In Indien, November

Ich möchte ein paar von Giovannas Bildern veröffentlichen, die sie im November 2013 in Indien gemacht hat. Dann fielen mir die Prosa-Stücke von Krishnamurti aus seinen Commentaries on Living wieder ein, und ein Auszug soll die Fotos umrahmen. Es sind immer Meditationen über die Stille und das rechte Leben. 

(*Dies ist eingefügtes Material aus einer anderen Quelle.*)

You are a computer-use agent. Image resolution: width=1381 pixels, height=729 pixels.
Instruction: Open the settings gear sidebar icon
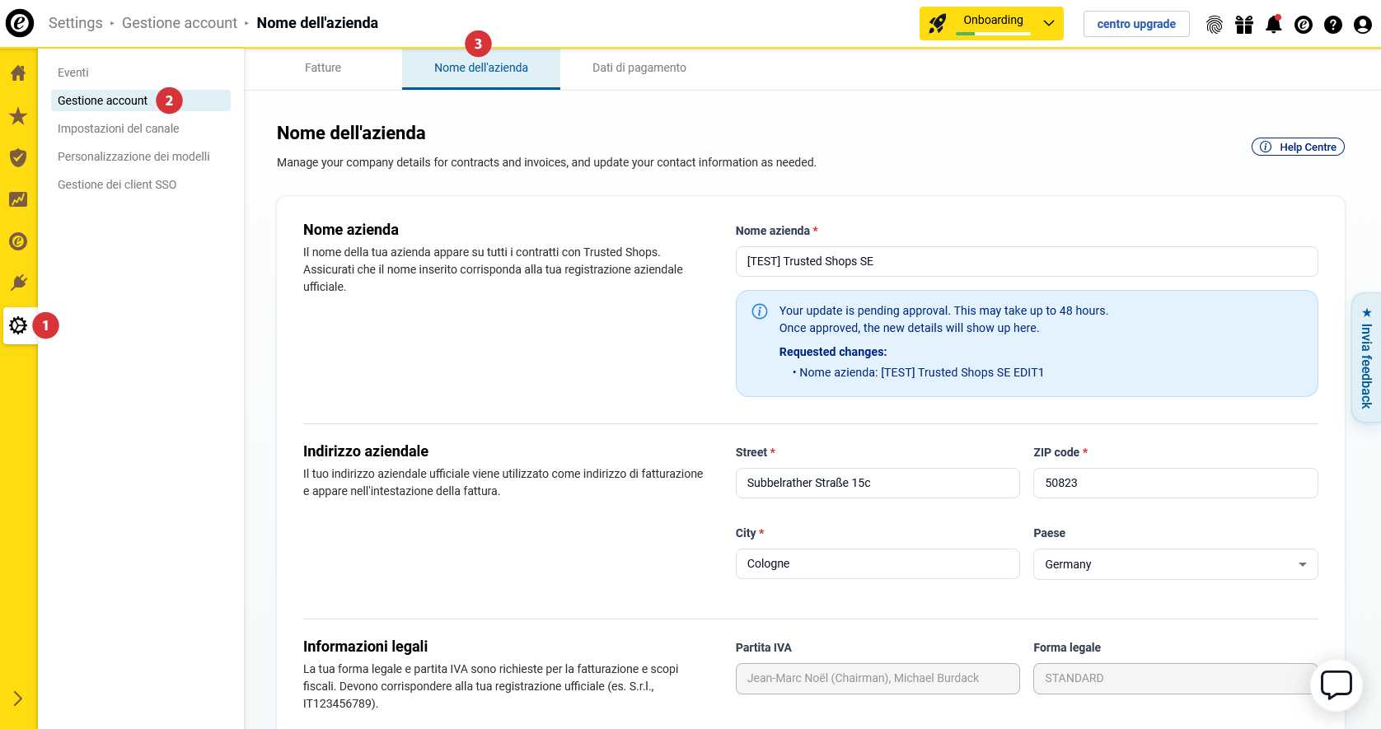18,325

»Das Meer war ruhig und der Horizont klar. In einer Stunde oder zwei würde die Sonne hinter den Hügeln aufsteigen, und der abnehmende Mond brachte das Wasser zum Tanzen; es war so hell, dass die benachbarten Krähen auf waren und krächzten, was die Hähne aufweckte. Dann wurden Hähne und Krähen wieder still; es war sogar für sie noch zu früh. Eine seltsame Stille herrschte. Es war nicht die Stille, die nach dem Lärm einsetzt oder die brütende Stille vor einem Sturm. Es war nicht eine Davor-oder-danach-Stille. Nichts bewegte sich, nichts rührte sich in den Büschen. Es war die Totalität der Stille mit ihrer durchdringenden Intensität. Es war nicht der Saum der Stille, aber ihr reinstes Wesen und wischte alle Gedanken und alle Handlungen beiseite.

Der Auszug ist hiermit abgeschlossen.